The United Nations General Assembly passed a resolution on Tuesday calling for an immediate ceasefire in the war between Israel and Hamas.
Out of the 193 members of the world body, 153 voted in favor of the measure, which is not legally binding. The United States joined Israel and eight other countries in opposing the resolution. There were 23 abstentions.
Also voting against the resolution were Austria, Czechia, Guatemala, Liberia, Micronesia, Nauru, Papua New Guinea and Paraguay.
The resolution includes similar language to a U.N. Security Council resolution that failed to pass on Dec. 8 due to a U.S. veto.

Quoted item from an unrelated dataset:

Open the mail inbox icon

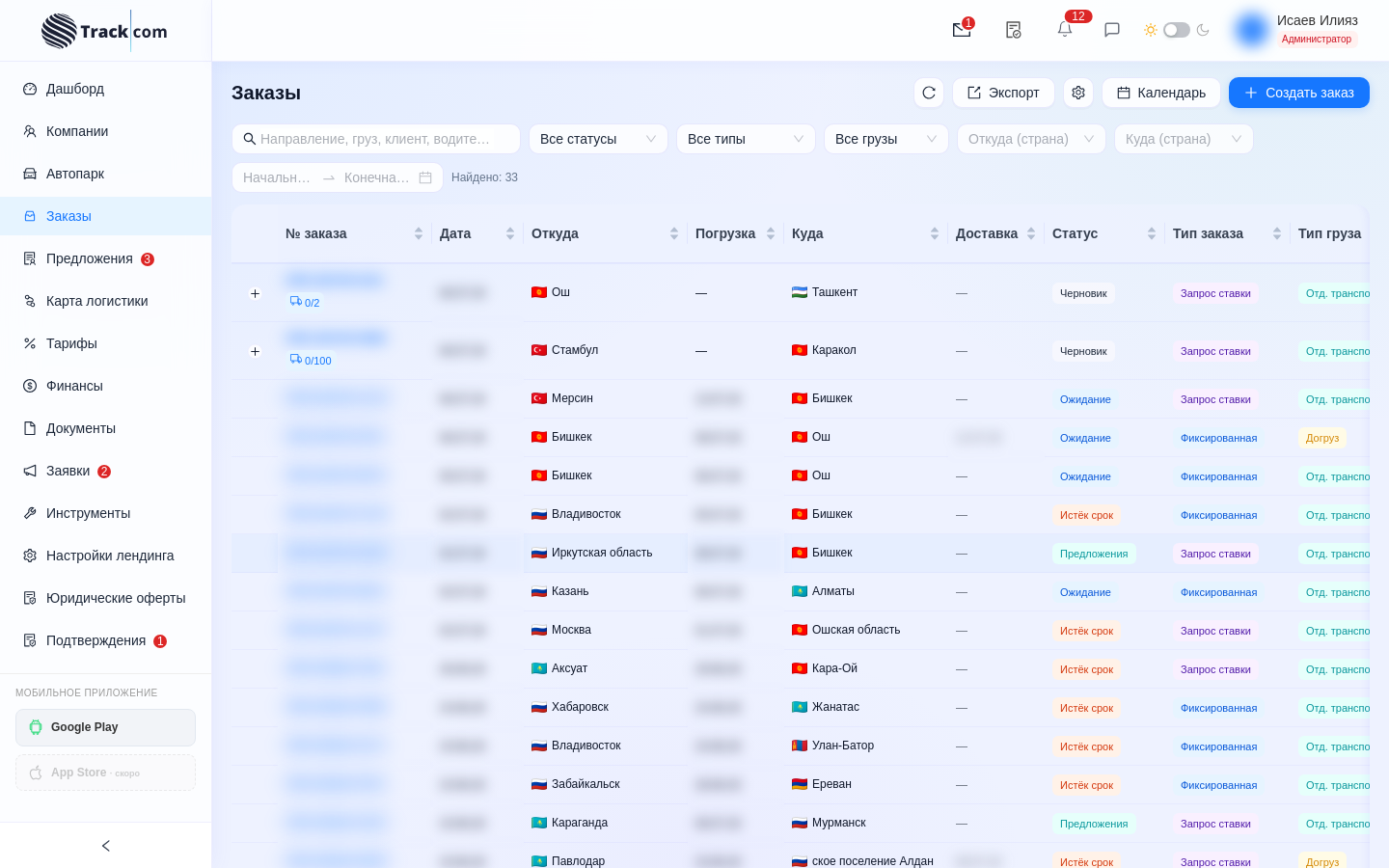pos(962,30)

It makes no mention of Hamas or the Oct. 7 massacre that triggered the war.
A draft proposal rejected by the UNGA would have included a paragraph stating that it “unequivocally rejects and condemns the heinous terrorist attacks by Hamas.” Another rejected resolution, introduced by Austria, would have added a demand for the immediate release of hostages held by Hamas.

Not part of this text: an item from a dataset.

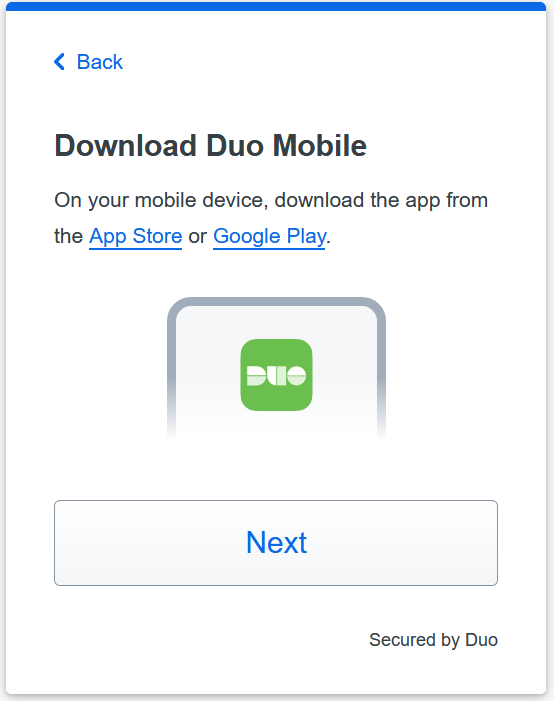Click the Next button
554x701 pixels.
tap(276, 543)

During the General Assembly meeting ahead of the vote, Israel’s U.N. Ambassador Gilad Erdan held up a sign with the phone number of the Hamas offices in Gaza and asked members to call terrorist leader Yahya Sinwar if they wanted the fighting to stop.

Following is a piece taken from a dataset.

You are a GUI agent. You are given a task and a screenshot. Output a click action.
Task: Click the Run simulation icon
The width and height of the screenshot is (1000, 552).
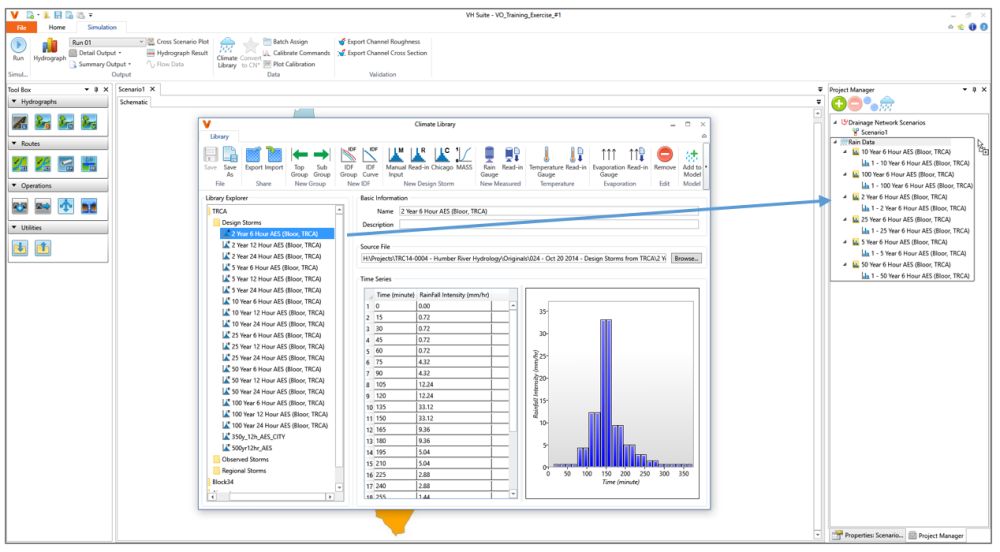click(x=18, y=45)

“If you want a real ceasefire, call the Hamas offices in Gaza and ask for Yahya Sinwar. Tell him that when Hamas lays down its weapons, turns itself in and returns all the hostages, then there will be a real ceasefire that will last forever,” said Erdan.
“No piece of paper, especially one that is adopted by a biased, politicized majority, will prevent Israel from defending itself against those who seek our destruction. Israel is fighting a war for her future. There is not a single member state here that would act differently in a similar situation,” he continued.